- [TASK TO COMPLETE]: Find each line in the records below that contains the word "label" and copy those lines.

- [Click-target data]:
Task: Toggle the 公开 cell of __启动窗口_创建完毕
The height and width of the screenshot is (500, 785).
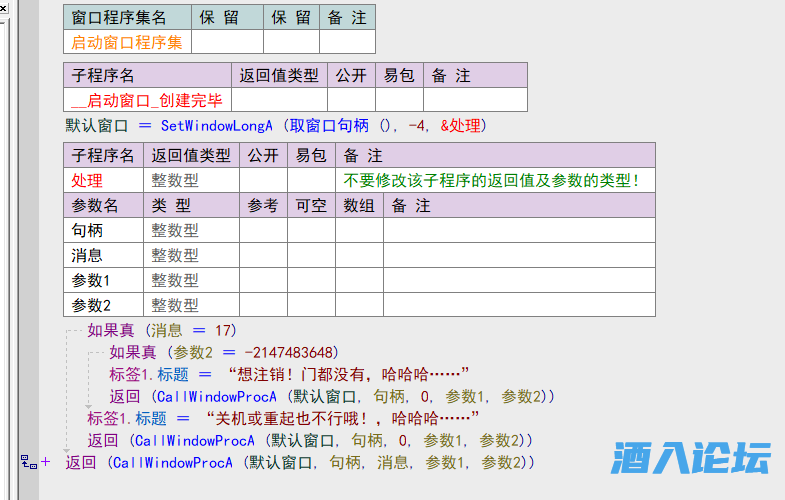Action: pos(351,100)
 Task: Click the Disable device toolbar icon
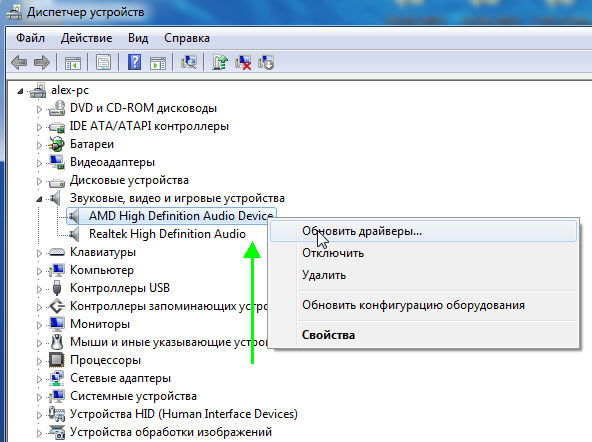[266, 62]
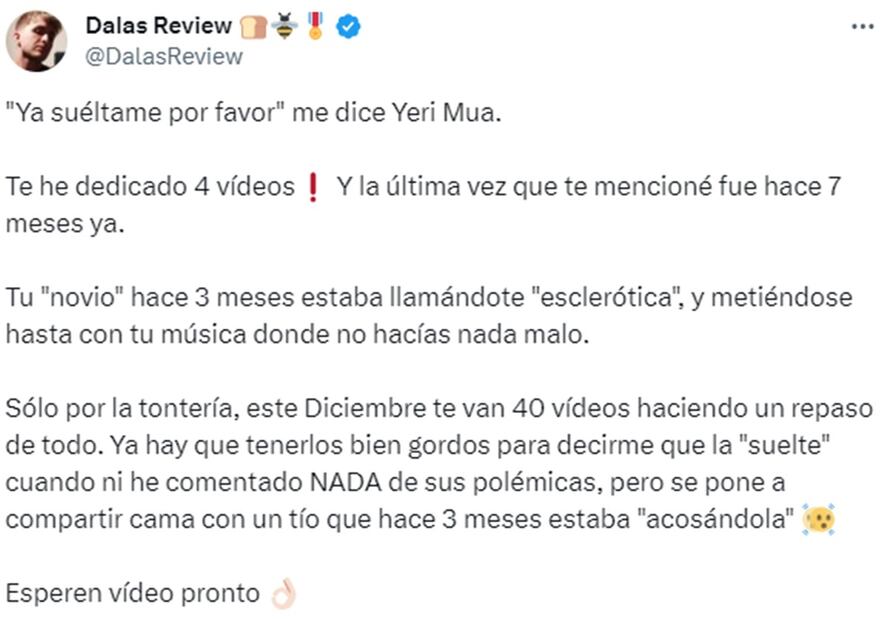This screenshot has height=620, width=889.
Task: Click the word "Diciembre" in the tweet
Action: [x=365, y=409]
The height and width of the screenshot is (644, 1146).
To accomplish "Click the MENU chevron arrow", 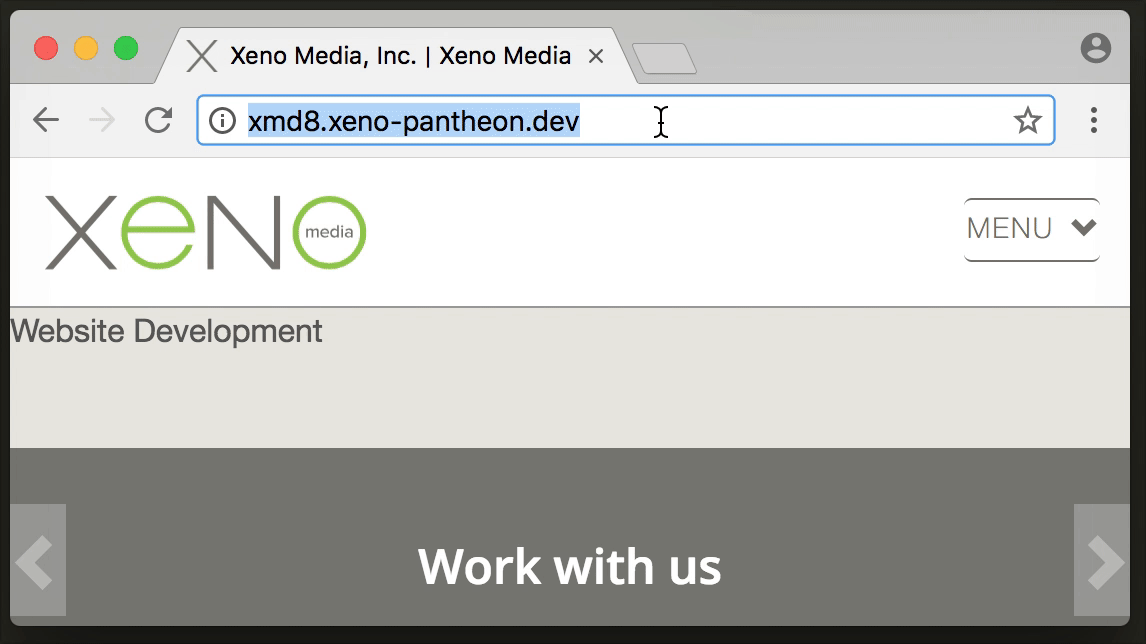I will [1084, 227].
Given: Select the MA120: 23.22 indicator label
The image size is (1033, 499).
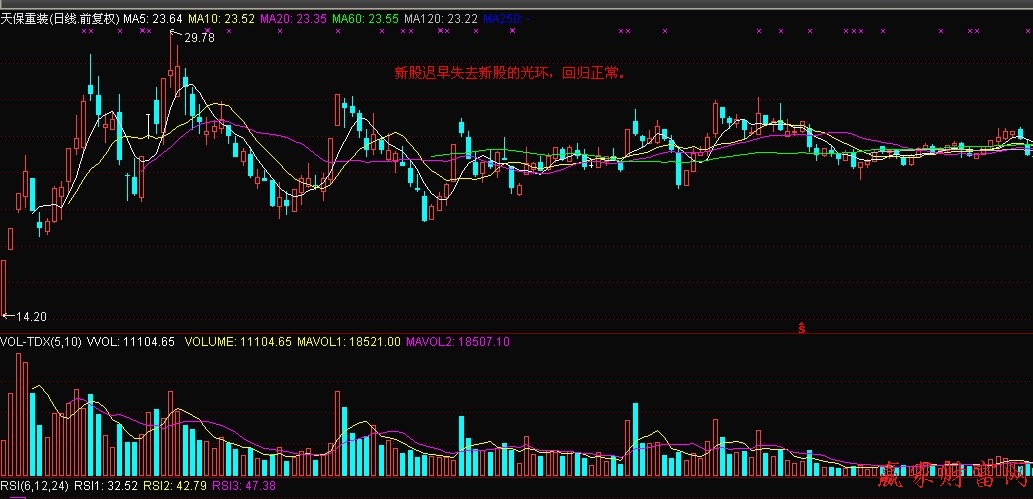Looking at the screenshot, I should point(440,18).
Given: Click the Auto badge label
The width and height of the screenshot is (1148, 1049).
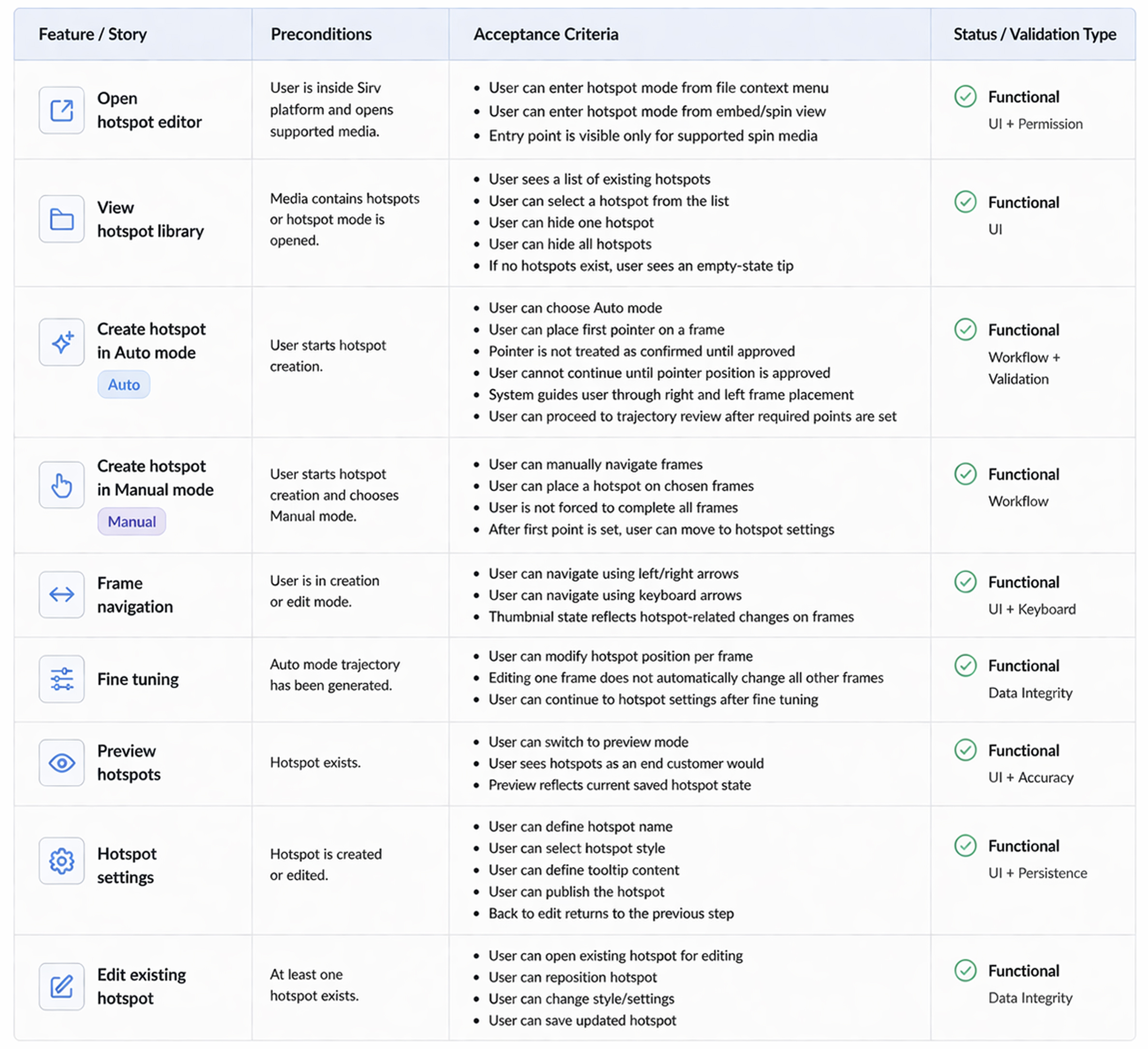Looking at the screenshot, I should tap(124, 385).
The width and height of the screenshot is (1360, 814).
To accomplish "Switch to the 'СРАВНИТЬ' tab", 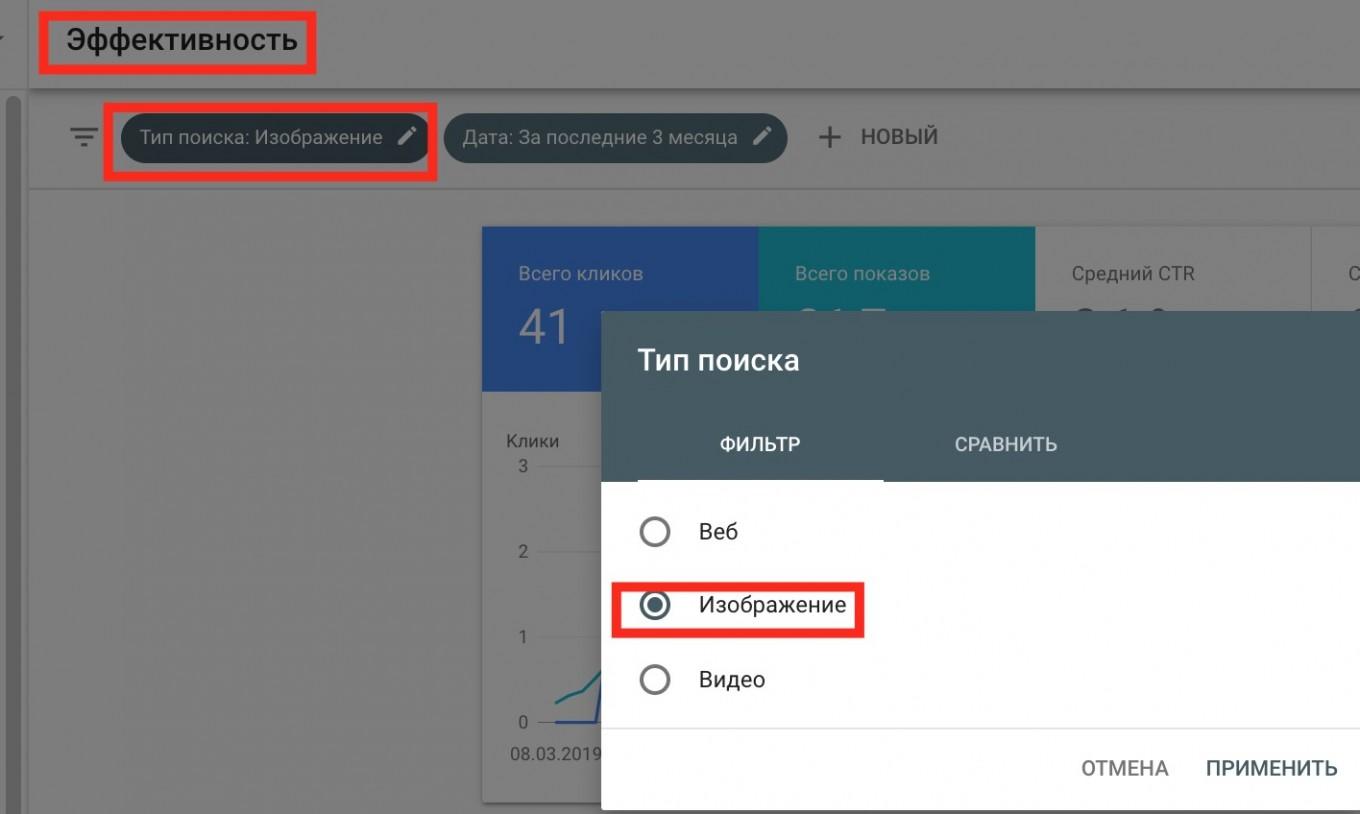I will point(1005,444).
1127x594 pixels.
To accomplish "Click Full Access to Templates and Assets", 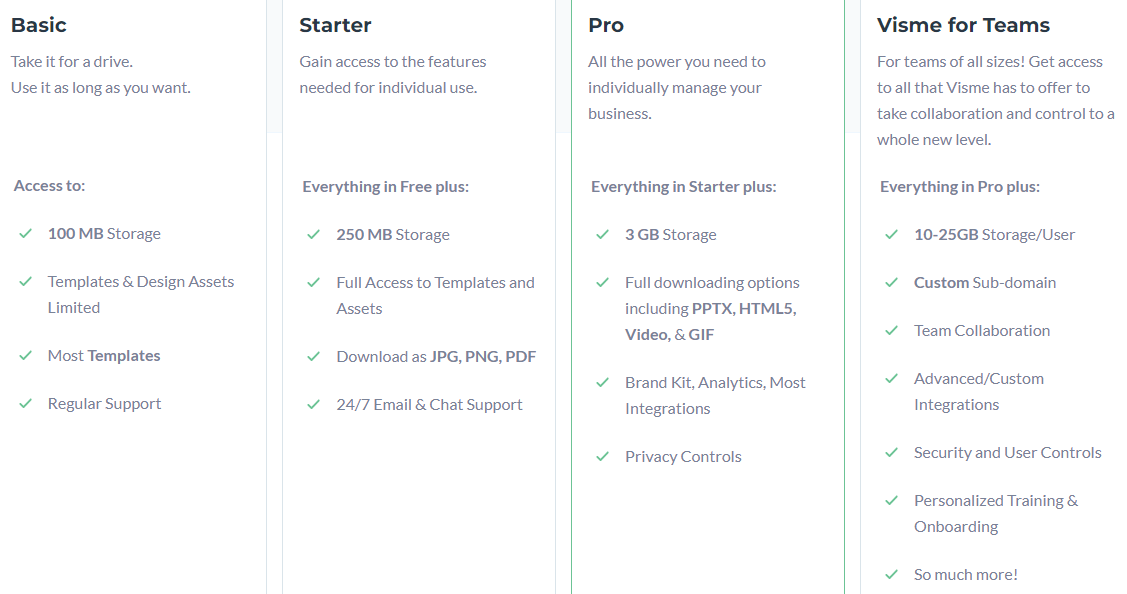I will pos(436,296).
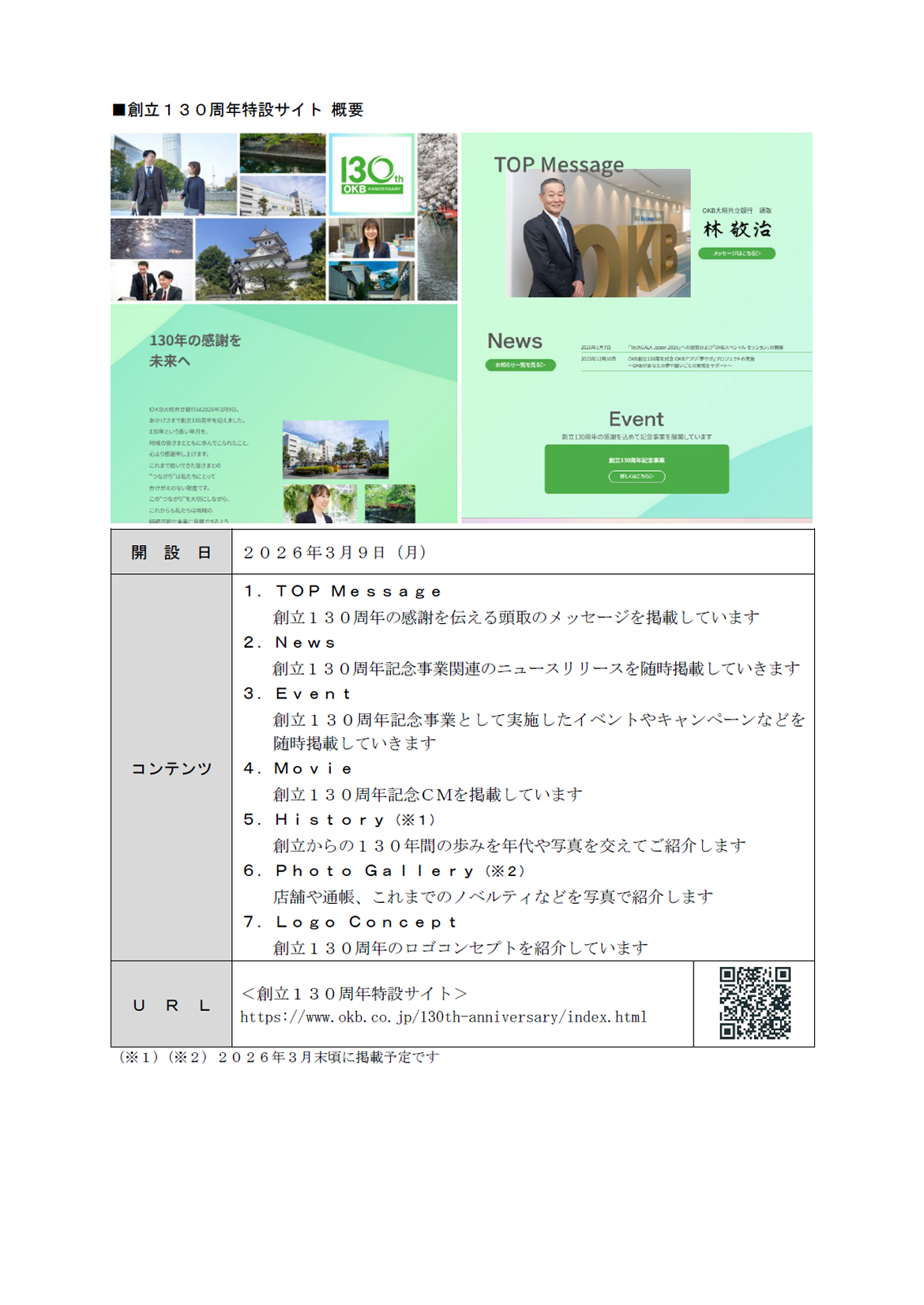Click photo of two people walking outdoors

pyautogui.click(x=173, y=175)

- [RESULT BELOW]:
Given: Select the MA120: 23.22 indicator label
Given: Click the Auto badge label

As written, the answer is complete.